Stretto nella morsa tra impreviste gelate e concorrenza straniera che non dà tregua. Adornino Scacchi di Oleggio, in provincia di Novara, che con i suoi 4 mila alverari può definirsi uno dei re dell’apicoltura italiana, guarda sconsolato le acacie nella Valle del Ticino fiorite anzitempo, lasciando credere che questa volta, il 2017, sarebbe stata la stagione del riscatto dopo quella del 2016 già passata agli annali come la peggiore di questo Millennio e del secondo Novecento. Invece la fioriutura delle acacie ha subito una brusca interruzione, anzi una doccia gelata, nel senso più autentico del termine. Le basse temperature che si sono abbattute sul Nord Italia, hanno causato danni a tutti i comparti agricoli e non è sfuggito il settore apistico. In Piemonte sono state colpite maggiormente le zone dell’Astigiano e dell’Alessandrino. Scacchi è ottimista e dice che non tutto è perduto, che basterebbe il ritorno al bel tempo per invogliare le sue 70 mila api a uscire dagli alveari e posarsi su quei fiori per riprendere il lavoro di impollinazione.

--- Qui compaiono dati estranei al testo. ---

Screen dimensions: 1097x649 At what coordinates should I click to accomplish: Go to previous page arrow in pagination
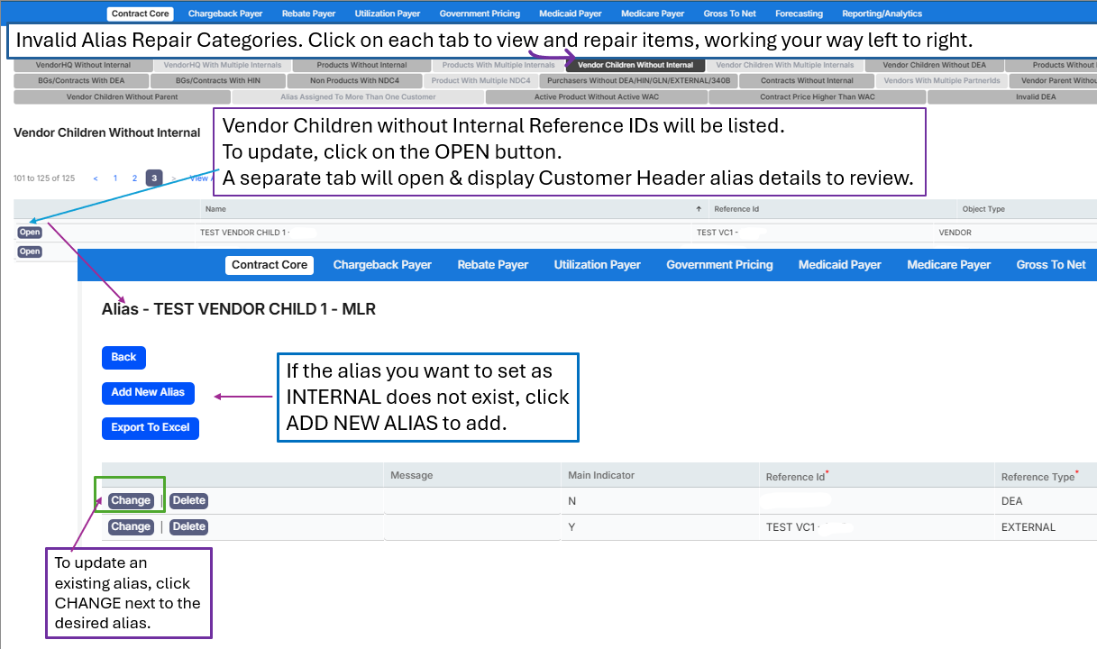point(96,178)
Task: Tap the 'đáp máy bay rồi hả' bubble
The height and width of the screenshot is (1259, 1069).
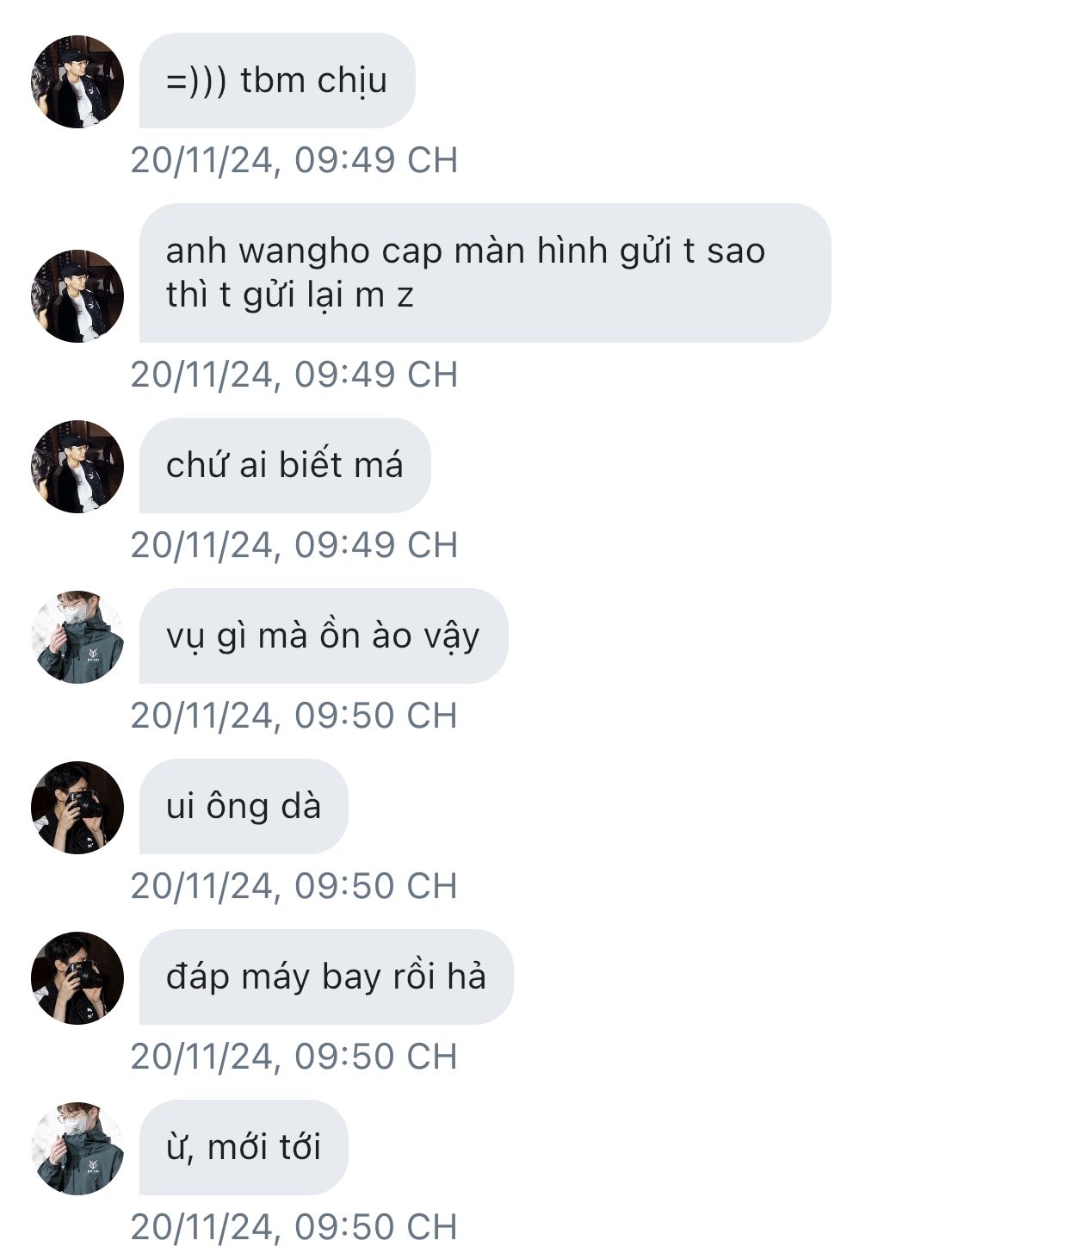Action: (x=326, y=977)
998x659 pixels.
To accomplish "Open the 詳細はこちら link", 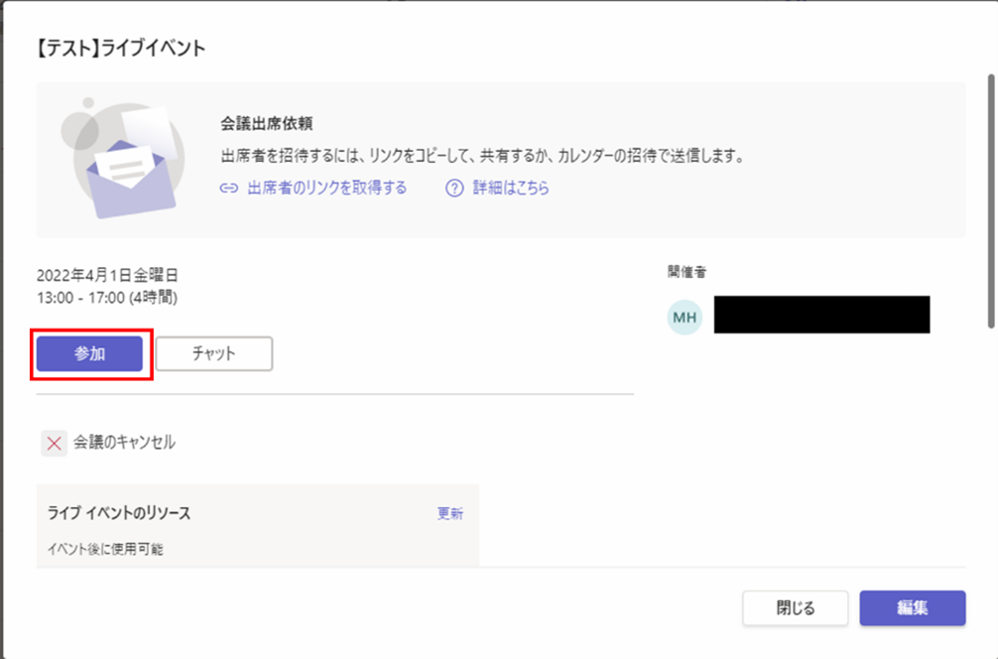I will (x=511, y=189).
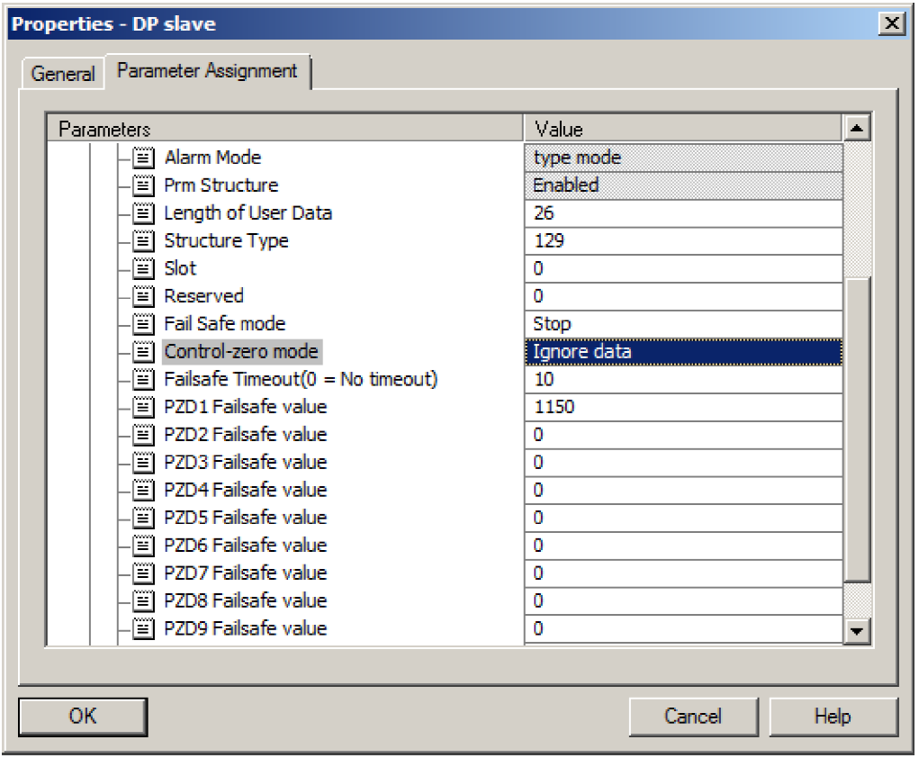
Task: Click the Cancel button
Action: (692, 717)
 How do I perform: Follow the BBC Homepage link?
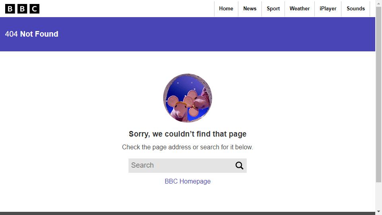point(187,182)
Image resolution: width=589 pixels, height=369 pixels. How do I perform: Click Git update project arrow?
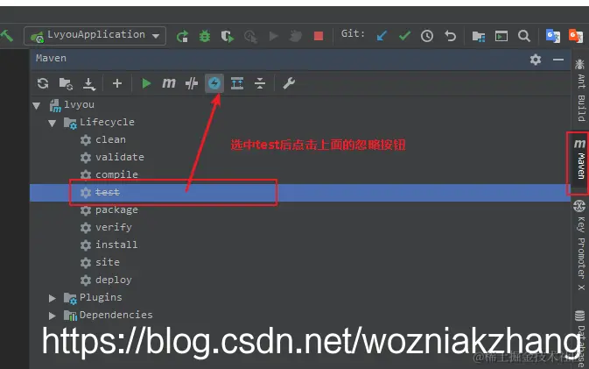[382, 36]
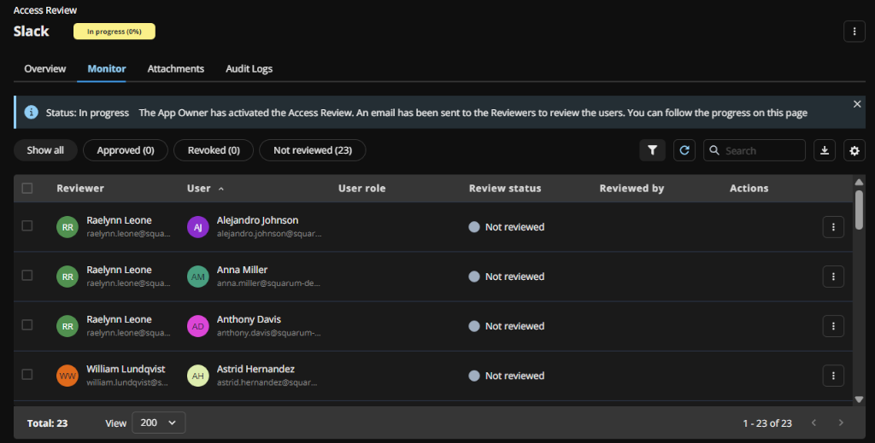This screenshot has width=875, height=443.
Task: Show only Approved (0) users
Action: pos(126,150)
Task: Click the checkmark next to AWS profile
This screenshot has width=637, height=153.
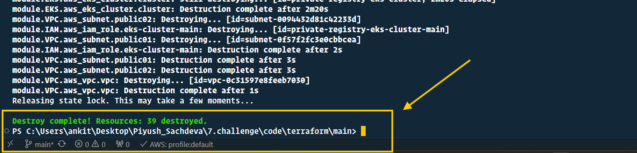Action: [x=143, y=144]
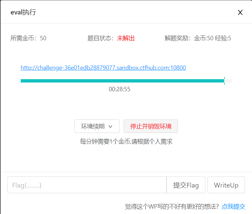The width and height of the screenshot is (252, 214).
Task: Click the teal environment time progress bar
Action: tap(122, 81)
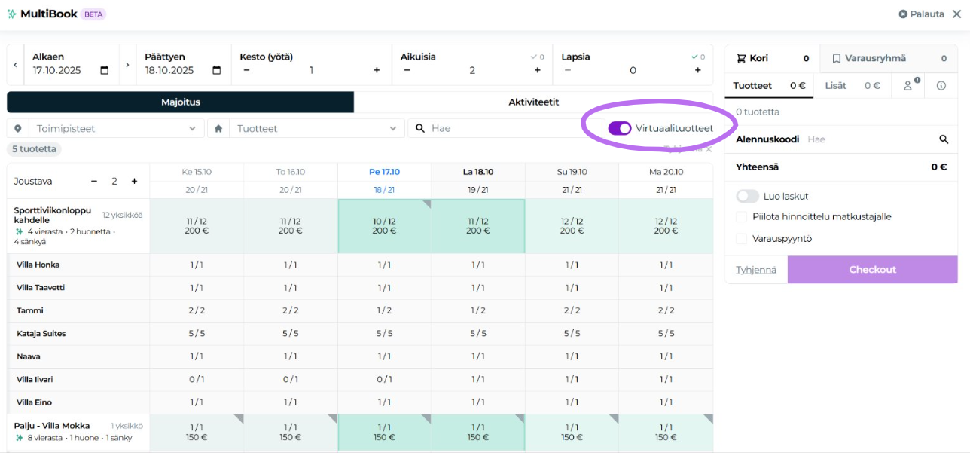Tick the Varauspyyntö checkbox
The image size is (970, 471).
(741, 239)
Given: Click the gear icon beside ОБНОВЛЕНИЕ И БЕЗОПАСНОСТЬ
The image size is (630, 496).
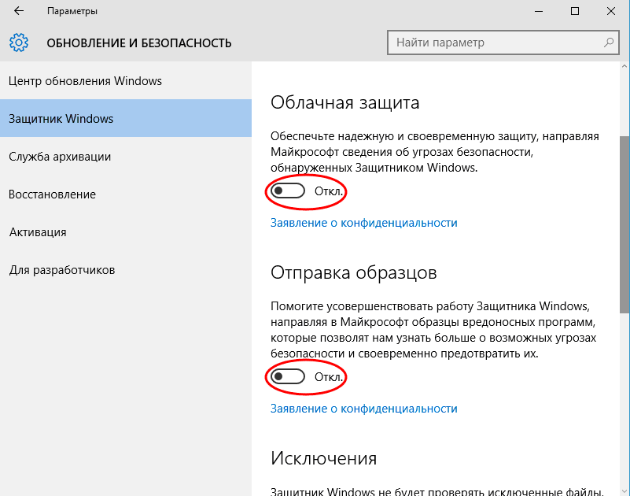Looking at the screenshot, I should pos(19,43).
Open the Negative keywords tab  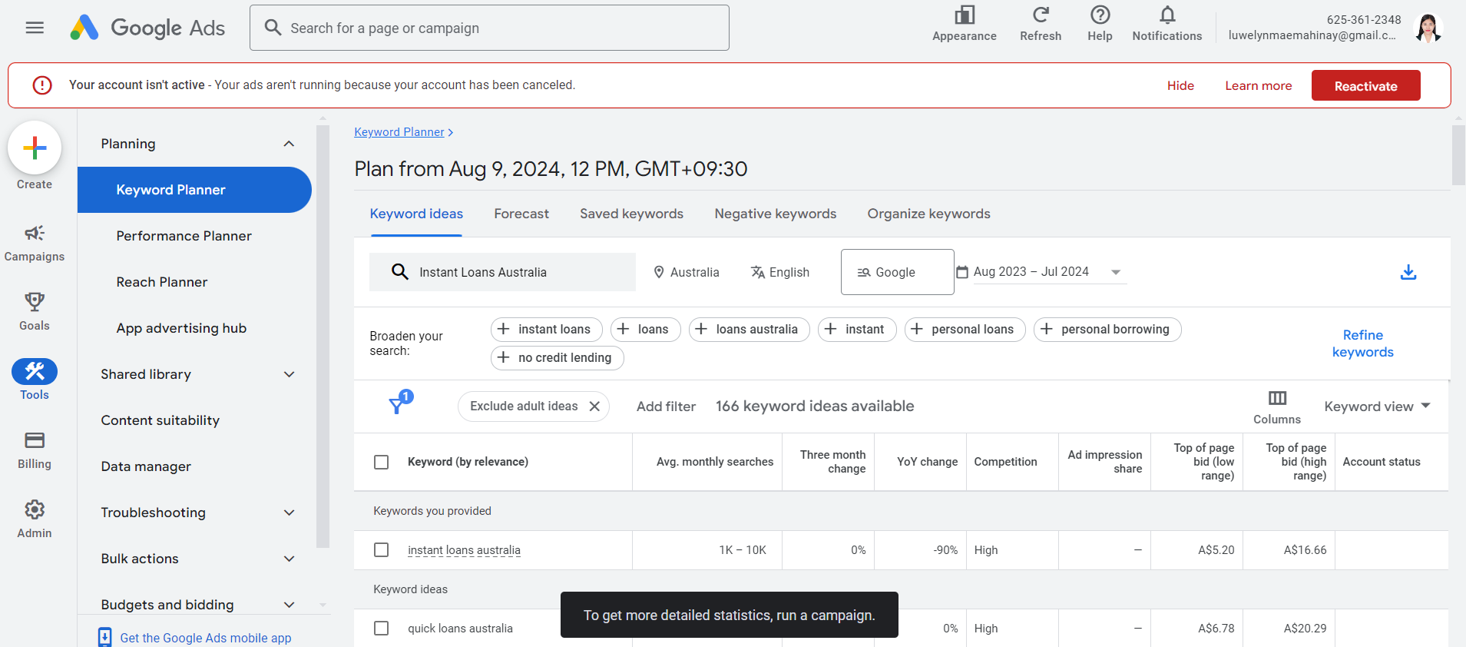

Certo è che bisogna avere coraggio dopo che nel 2016 era andata perduta in tutta Italia, a causa di condizioni meteo avverse e anomale, oltre il 70 per cento della produzione.
Eppure il miele non è mai mancato sugli scaffali, i consumatori non hanno subito restrizioni o contingentamenti. Come è stato possibile? Semplice, al posto del miele Made in Italy è stato venduto quello proveniente da altri paesi, Cina, Romania e Ungheria in testa. Qualche cifra: nel 2015 sono arrivati dall’estero 23 milioni e mezzo di chili, nel 2016 le importazioni sono cresciute del 13 per cento e questa tendenza pare inarrestabile tanto che ora il miele straniero supera quello italiano.
Insomma i circa 50 mila apicoltori italiani (oltre un milione di alveari) non bastano più per contrastare l’assalto dei competitori che invadono il mercato a prezzi concorrenziali, impossibili da sostenere da parte dei nostri produttori.